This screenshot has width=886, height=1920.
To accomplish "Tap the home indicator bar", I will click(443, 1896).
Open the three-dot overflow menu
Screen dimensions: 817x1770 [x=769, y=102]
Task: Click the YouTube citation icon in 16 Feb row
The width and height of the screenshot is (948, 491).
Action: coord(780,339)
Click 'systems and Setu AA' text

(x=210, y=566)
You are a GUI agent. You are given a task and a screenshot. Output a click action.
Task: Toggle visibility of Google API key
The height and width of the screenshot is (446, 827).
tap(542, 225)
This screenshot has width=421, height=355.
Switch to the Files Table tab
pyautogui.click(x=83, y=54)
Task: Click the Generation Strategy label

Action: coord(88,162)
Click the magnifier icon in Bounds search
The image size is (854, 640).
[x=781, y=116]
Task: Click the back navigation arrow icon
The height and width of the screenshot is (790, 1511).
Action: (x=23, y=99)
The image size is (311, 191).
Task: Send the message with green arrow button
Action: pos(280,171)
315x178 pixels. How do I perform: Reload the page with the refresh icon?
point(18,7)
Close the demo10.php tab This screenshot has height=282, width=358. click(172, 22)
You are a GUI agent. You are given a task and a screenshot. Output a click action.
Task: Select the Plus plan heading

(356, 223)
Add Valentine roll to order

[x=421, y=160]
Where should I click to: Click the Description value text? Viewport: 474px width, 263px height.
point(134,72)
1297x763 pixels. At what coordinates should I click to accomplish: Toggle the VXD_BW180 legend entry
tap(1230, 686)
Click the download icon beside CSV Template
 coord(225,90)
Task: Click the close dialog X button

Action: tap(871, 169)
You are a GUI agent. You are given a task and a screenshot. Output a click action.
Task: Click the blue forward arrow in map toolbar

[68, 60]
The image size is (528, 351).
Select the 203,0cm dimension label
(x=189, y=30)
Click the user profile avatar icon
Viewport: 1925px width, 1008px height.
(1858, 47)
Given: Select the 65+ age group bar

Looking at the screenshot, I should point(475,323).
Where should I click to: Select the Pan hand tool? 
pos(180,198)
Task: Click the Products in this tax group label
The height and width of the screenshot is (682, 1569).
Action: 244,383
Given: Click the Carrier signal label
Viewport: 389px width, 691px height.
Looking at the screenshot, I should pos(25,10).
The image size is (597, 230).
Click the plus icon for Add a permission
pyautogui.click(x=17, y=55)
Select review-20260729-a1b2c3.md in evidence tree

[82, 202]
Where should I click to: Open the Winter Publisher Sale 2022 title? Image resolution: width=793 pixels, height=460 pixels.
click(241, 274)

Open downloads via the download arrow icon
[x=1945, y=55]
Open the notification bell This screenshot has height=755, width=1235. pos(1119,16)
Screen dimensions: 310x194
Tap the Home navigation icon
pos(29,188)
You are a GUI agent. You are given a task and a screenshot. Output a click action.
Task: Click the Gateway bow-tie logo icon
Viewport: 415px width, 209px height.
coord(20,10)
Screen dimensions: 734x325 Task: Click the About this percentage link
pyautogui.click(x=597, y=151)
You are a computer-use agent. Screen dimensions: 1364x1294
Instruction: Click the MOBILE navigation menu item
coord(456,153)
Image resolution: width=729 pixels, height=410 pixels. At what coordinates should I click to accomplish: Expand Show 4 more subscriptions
:::
> _Exercise objective_
With no word changed, write the entries out once more.

> _Solution_
This screenshot has width=886, height=1920.
To accomplish "Tap the home indicator bar", I will click(443, 1896).
Open the three-dot overflow menu
Screen dimensions: 817x1770 [x=769, y=102]
Task: Click the YouTube citation icon in 16 Feb row
The width and height of the screenshot is (948, 491).
Action: coord(780,339)
Click 'systems and Setu AA' text

(x=210, y=566)
You are a GUI agent. You are given a task and a screenshot. Output a click action.
Task: Toggle visibility of Google API key
The height and width of the screenshot is (446, 827).
tap(542, 225)
This screenshot has width=421, height=355.
Switch to the Files Table tab
pyautogui.click(x=83, y=54)
Task: Click the Generation Strategy label

Action: coord(88,162)
Click the magnifier icon in Bounds search
The image size is (854, 640).
[x=781, y=116]
Task: Click the back navigation arrow icon
The height and width of the screenshot is (790, 1511).
Action: (x=23, y=99)
The image size is (311, 191).
Task: Send the message with green arrow button
Action: pos(280,171)
315x178 pixels. How do I perform: Reload the page with the refresh icon?
point(18,7)
Close the demo10.php tab This screenshot has height=282, width=358. click(172, 22)
You are a GUI agent. You are given a task and a screenshot. Output a click action.
Task: Select the Plus plan heading

(356, 223)
Add Valentine roll to order

[x=421, y=160]
Where should I click to: Click the Description value text? Viewport: 474px width, 263px height.
point(134,72)
1297x763 pixels. At what coordinates should I click to accomplish: Toggle the VXD_BW180 legend entry
tap(1230, 686)
Click the download icon beside CSV Template
 coord(225,90)
Task: Click the close dialog X button

Action: tap(871, 169)
You are a GUI agent. You are given a task and a screenshot. Output a click action.
Task: Click the blue forward arrow in map toolbar

[68, 60]
The image size is (528, 351).
Select the 203,0cm dimension label
(x=189, y=30)
Click the user profile avatar icon
Viewport: 1925px width, 1008px height.
(1858, 47)
Given: Select the 65+ age group bar

Looking at the screenshot, I should point(475,323).
Where should I click to: Select the Pan hand tool? 
pos(180,198)
Task: Click the Products in this tax group label
The height and width of the screenshot is (682, 1569).
Action: 244,383
Given: Click the Carrier signal label
Viewport: 389px width, 691px height.
Looking at the screenshot, I should pos(25,10).
The image size is (597, 230).
Click the plus icon for Add a permission
pyautogui.click(x=17, y=55)
Select review-20260729-a1b2c3.md in evidence tree

[82, 202]
Where should I click to: Open the Winter Publisher Sale 2022 title? Image resolution: width=793 pixels, height=460 pixels.
click(241, 274)

Open downloads via the download arrow icon
[x=1945, y=55]
Open the notification bell This screenshot has height=755, width=1235. pos(1119,16)
Screen dimensions: 310x194
Tap the Home navigation icon
pos(29,188)
You are a GUI agent. You are given a task and a screenshot. Output a click action.
Task: Click the Gateway bow-tie logo icon
Viewport: 415px width, 209px height.
coord(20,10)
Screen dimensions: 734x325 Task: Click the About this percentage link
pyautogui.click(x=597, y=151)
You are a computer-use agent. Screen dimensions: 1364x1294
Instruction: Click the MOBILE navigation menu item
coord(456,153)
Image resolution: width=729 pixels, height=410 pixels. At what coordinates should I click to accomplish: Expand Show 4 more subscriptions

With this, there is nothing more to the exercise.